Erik asintió lentamente. «Entonces seré como los grandes wyrms de antaño, la bestia de la que proviene mi nombre».
«¿Un dragón?», la voz de Carwyn denotaba tanto curiosidad como seriedad.
«Sí». Erik se cruzó de brazos con mirada desafiante, como si los retara a negárselo.
La expresión de Carwyn se suavizó mientras buscaba el contacto de la mejilla de Aeres, solicitando su consejo silencioso. Ella le devolvió la sonrisa y le dio su aprobación sin mediar palabra.
Él le dio un beso en la sien antes de volverse hacia él. «Entonces hagamos el trato. Mi oferta: convertirte en un cambiaformas dragón».
Los ojos de Erik se volvieron más intensos. «¿Qué conlleva esto realmente?».
«Tendrás el poder de engendrar a otros de tu especie», le explicó Aeres. «A través de tu sangre. Pero elige con cuidado, Erik Draig. No todos son dignos de un regalo así».
Erik inclinó la cabeza con gravedad. «¿Algo más?».
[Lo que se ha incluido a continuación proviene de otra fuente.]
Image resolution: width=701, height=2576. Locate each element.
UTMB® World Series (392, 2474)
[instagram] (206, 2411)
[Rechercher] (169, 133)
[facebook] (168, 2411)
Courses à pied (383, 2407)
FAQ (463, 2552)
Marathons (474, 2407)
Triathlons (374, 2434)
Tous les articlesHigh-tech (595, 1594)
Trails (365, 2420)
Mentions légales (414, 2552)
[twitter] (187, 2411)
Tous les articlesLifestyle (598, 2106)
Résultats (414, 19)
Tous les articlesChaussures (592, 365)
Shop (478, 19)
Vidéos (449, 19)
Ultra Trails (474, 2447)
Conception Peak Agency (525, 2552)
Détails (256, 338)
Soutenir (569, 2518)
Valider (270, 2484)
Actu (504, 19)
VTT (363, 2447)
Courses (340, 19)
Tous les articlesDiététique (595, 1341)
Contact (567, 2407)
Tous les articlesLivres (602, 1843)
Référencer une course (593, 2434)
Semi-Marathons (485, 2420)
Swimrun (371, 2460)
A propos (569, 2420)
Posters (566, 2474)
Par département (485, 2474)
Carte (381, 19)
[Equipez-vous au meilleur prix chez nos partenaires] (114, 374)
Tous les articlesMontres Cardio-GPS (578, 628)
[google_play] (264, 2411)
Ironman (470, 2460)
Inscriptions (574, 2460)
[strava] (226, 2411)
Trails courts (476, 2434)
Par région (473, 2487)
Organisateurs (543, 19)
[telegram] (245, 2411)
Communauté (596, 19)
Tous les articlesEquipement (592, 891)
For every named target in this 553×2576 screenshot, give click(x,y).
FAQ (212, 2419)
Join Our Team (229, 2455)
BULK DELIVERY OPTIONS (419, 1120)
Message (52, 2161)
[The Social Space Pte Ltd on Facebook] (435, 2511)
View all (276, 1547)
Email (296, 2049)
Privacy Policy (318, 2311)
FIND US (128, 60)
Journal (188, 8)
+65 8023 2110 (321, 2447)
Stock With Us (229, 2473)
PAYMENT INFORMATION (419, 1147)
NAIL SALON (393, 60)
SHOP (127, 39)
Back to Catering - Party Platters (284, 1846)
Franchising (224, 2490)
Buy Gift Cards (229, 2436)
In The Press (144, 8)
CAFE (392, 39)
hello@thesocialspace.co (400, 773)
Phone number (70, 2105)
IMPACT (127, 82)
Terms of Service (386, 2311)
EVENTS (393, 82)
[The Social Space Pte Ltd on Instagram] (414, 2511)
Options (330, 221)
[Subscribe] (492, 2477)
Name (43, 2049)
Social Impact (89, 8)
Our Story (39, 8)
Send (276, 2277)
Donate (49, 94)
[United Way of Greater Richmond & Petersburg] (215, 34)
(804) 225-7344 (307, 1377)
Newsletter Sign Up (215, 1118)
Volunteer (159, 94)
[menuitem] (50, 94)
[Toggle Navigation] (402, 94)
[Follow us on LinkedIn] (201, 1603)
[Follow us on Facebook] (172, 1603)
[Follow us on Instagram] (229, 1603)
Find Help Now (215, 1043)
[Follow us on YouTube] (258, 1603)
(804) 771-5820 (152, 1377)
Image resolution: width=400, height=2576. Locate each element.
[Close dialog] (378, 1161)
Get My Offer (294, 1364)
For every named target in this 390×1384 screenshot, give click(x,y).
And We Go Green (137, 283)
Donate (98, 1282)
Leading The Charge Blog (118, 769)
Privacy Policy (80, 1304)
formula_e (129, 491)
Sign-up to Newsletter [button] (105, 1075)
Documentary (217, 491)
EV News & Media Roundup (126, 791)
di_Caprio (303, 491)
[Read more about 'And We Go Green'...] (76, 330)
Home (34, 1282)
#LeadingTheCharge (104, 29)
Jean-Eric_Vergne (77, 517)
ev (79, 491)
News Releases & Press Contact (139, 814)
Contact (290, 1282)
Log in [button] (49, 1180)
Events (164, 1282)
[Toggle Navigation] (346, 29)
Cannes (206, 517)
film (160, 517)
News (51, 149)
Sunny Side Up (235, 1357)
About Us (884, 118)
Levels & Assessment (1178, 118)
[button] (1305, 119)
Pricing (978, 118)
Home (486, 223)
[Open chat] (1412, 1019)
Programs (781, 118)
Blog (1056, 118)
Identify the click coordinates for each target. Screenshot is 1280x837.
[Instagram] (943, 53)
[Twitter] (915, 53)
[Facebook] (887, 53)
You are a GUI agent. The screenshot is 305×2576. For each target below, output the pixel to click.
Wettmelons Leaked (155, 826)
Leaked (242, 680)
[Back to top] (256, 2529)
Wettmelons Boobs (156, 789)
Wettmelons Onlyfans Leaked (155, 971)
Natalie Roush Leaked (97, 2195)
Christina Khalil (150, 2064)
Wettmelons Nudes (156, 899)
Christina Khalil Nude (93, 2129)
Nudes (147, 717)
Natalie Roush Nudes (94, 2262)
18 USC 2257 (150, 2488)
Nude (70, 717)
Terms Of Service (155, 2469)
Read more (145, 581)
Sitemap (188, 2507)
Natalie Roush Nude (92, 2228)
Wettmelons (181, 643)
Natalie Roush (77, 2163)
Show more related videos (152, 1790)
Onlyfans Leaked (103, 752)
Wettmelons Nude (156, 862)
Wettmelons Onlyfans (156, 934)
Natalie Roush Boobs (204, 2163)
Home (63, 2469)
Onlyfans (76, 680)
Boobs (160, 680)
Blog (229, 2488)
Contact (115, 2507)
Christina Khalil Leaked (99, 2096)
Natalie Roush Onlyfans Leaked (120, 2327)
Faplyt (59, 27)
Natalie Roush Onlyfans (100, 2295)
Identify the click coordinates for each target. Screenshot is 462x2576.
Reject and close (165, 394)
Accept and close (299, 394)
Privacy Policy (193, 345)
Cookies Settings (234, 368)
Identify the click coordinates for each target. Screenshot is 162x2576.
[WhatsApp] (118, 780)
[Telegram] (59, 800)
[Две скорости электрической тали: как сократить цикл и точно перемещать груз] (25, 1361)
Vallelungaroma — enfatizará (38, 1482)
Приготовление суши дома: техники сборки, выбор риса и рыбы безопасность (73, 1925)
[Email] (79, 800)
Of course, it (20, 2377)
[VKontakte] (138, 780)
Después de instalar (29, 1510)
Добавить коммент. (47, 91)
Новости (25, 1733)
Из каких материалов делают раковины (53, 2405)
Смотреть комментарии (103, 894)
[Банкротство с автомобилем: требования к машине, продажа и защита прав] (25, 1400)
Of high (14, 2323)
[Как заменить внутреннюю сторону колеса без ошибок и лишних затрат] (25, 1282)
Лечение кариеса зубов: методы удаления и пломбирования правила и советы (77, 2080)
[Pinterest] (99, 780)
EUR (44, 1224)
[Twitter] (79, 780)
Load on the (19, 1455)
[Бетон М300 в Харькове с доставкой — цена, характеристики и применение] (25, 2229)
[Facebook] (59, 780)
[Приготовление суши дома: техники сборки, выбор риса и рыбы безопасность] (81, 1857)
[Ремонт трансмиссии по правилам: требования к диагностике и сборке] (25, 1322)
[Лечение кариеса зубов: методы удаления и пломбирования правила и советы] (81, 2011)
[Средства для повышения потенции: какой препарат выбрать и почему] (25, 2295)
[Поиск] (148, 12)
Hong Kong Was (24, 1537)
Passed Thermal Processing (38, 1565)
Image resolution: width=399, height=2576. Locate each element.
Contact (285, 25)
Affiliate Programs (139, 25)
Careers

«Tu familia, el linaje Draig, debe gobernar siempre. Todos los niños nacidos de cambiaformas dragón llevarán el dragón dentro. Y tu linaje no envejecerá ni morirá».
Su expresión era solemne. «¿Y esta inmortalidad? ¿Se extenderá a todos mis parientes?».
«A todo tu linaje», confirmó Aeres. «Y a aquellos que elijas como pareja».
Erik se inclinó hacia adelante. «Entonces escucha mis condiciones».
«Habla», dijo Carwyn.
«Quiero un hogar en las montañas de su reino. Transformarme en mis propias tierras atraería demasiadas miradas».
Carwyn miró a Aeres. Ella asintió. «Concedido».
«Quiero moverme libremente entre los reinos. Y quiero ejercer mi propia magia», exigió Erik.
Carwyn abrió los labios para responder, pero Aeres le tocó el brazo. «Puedo concederlo».
Él se volvió hacia ella, preocupado. «Aeres...».
«Puedo hacerlo, mi amor», dijo ella con suavidad.
Él estudió los ojos de ella, llenos de certeza, antes de asentir con su consentimiento, aunque la preocupación seguía pesando sobre él.
«Una cosa más», dijo Erik con voz baja. «Quiero lo que ustedes dos tienen».
Tanto Carwyn como Aeres se quedaron inmóviles.
«El vínculo entre ustedes», continuó Erik. «La forma en que se miran. La fuerza que hay en ello. Quiero lo mismo».
La voz de Carwyn fue medida. «¿Pides una pareja vinculada por el alma?».
«Así es», respondió Erik con firmeza.
Carwyn miró a su reina.
Aeres cerró los ojos. Un escalofrío le recorrió el cuerpo al ver una visión ante ella: destrucción, fuego y ruinas extendiéndose hacia el futuro. La apartó a la fuerza, recuperó el aliento y abrió los ojos para fijar su mirada en Erik.
«Llevará tiempo perfeccionarlo, pero puedo dártelo», dijo al fin. Su voz era firme, aunque su corazón aún resonaba con la visión. «Te concederé todo lo que pides, Erik Draig. Pero, a cambio, debes jurarme una cosa».
Los ojos de él se entrecerraron. «Carwyn me debe algo. Él, no yo».
«Pides mucho», dijo Aeres con voz de acero. «Júralo, o tu linaje caerá».
Erik no dijo nada durante un largo momento. Luego, inclinó la cabeza. «Muy bien. Lo juro».